*** Begin section ***
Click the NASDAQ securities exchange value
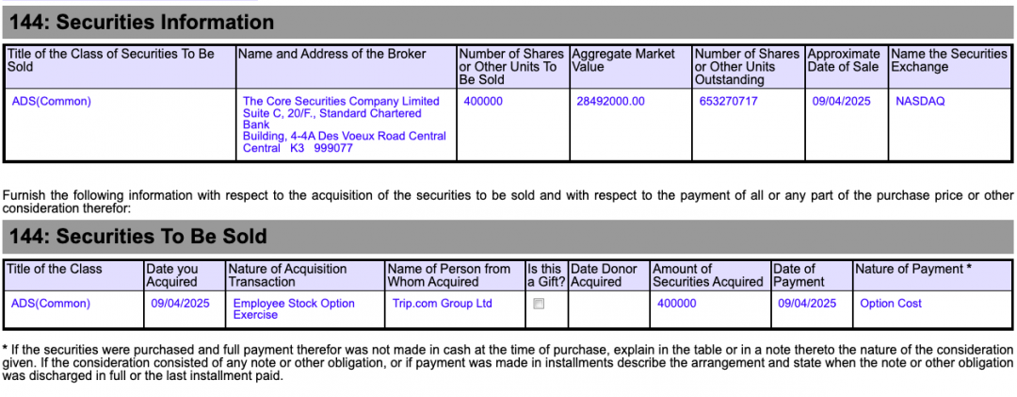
*** End section ***
*** Begin section ***
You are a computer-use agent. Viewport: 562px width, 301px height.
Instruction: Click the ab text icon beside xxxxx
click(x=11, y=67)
*** End section ***
*** Begin section ***
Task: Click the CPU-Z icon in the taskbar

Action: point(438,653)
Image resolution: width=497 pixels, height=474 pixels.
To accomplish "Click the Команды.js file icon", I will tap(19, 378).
*** End section ***
Aim of the exercise:
Work out the count of lines in the data above containing the string "height". Give it alone.

Solution to this exercise:
2